Sensors and Actuators: B. Chemical 309 (2020) 127772Full text

Mingshun Lia, Yanlong Xingb, Yuxia Zoub, Guang Chena,*, Jinmao Youa,*, Fabiao Yua,b,*

https://www.sciencedirect.com/science/article/abs/pii/S0925400520301192

Abstract

The homeostatic disorder of intracellular Zn2+ pool is closely associated with severe diseases. It has been reported that the high level of free Zn2+ during ischemia/reperfusion (I/R) process can result in oxidative stress damage on nerve cells. Given that nitrosyl (HNO) can aggravate the nerve injury during cerebral I/R process, we assume that there may exist a mutual regulation between Zn2+ and HNO under certain physiological conditions. To reveal this potential small-signaling-molecule crosstalk, we synthesized two-photon fluorescent probes CHPH and CHP-CH3 to monitor intracellular Zn2+ in cell and mice hippocampus I/R models. The probes consist of two moieties: coumarin derivative as the two-photon fluorescence transducer, 2-hydrazino pyridine as the fluorescence modulator and Zn2+ chelator. Both probes exhibit excellent analytical properties for Zn2+ detection in simulated physiological systems. Utilizing CHP-H and an HNO probe Cyto-JN, we perform fluorescent imaging of cell I/R models. The results confirm that HNO can stimulate Zn2+ release from labile Zn2+ pool, whereas, the increase of intracellular Zn2+ cannot upregulate the level of HNO. Combining with the deep tissue imaging of mice hippocampus tissues, our probes may provide potential approaches for the medical diagnostic assessment of HNO regulation effect on Zn2+ release in clinical cerebral I/R-related diseases.
++++++++++++++++++++
Your tasks:
A. Decide whether each statement agrees with the abstract on Zn2+ and HNO, answering yes or no and quoting the words of the abstract that settle it: (i) HNO can stimulate Zn2+ release from the labile Zn2+ pool; (ii) a rise in intracellular Zn2+ raises the level of HNO; (iii) the probes use a rhodamine derivative as the two-photon fluorescence transducer.
B. List every role that the abstract on Zn2+ and HNO gives to the two moieties of the probes, and pair each role with the moiety that fills it.

Listed records:
++++++++++++++++++++
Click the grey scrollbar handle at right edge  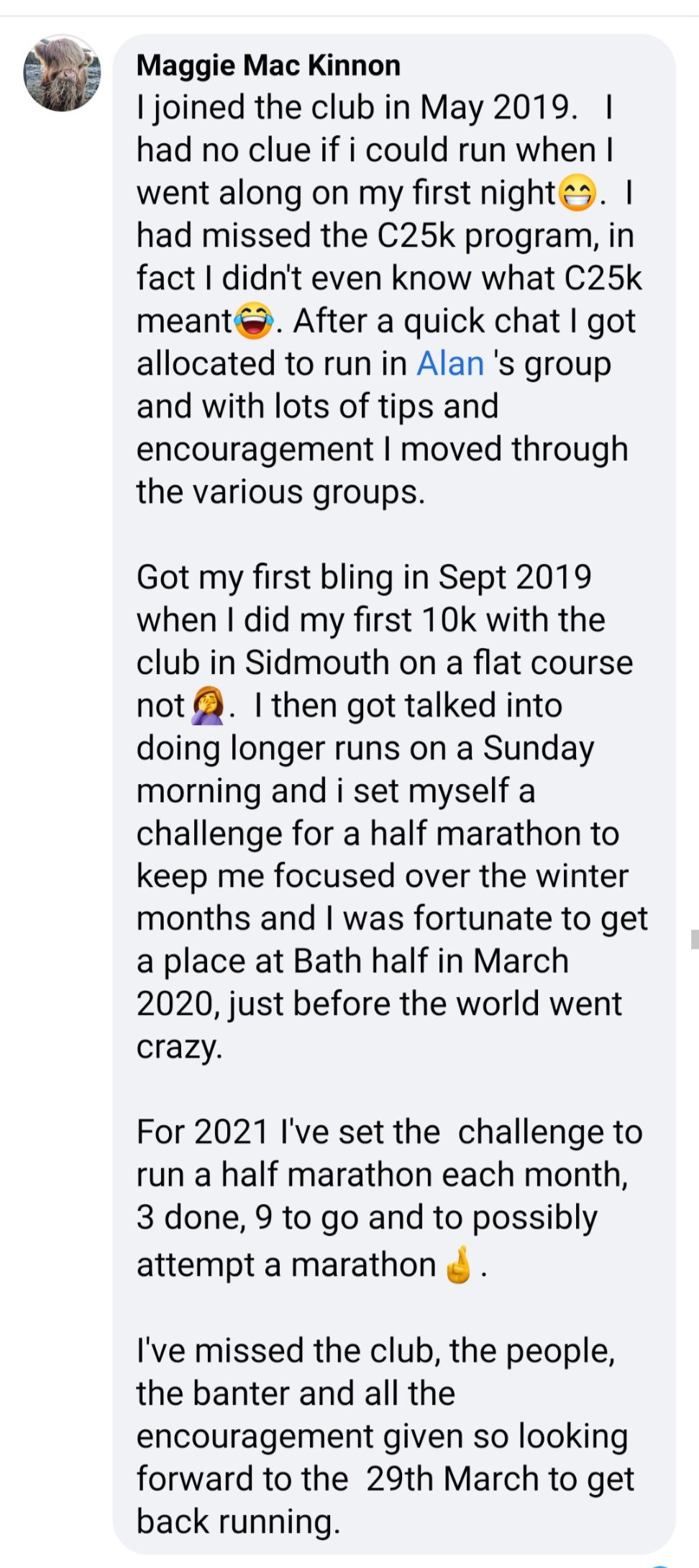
++++++++++++++++++++
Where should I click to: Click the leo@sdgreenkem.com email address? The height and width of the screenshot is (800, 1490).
++++++++++++++++++++
Results of the exercise:
A.
(i) Yes: "HNO can stimulate Zn2+ release from labile Zn2+ pool"
(ii) No: "the increase of intracellular Zn2+ cannot upregulate the level of HNO"
(iii) No: "coumarin derivative as the two-photon fluorescence transducer"

B.
- Two-photon fluorescence transducer: coumarin derivative
- Fluorescence modulator: 2-hydrazino pyridine
- Zn2+ chelator: 2-hydrazino pyridine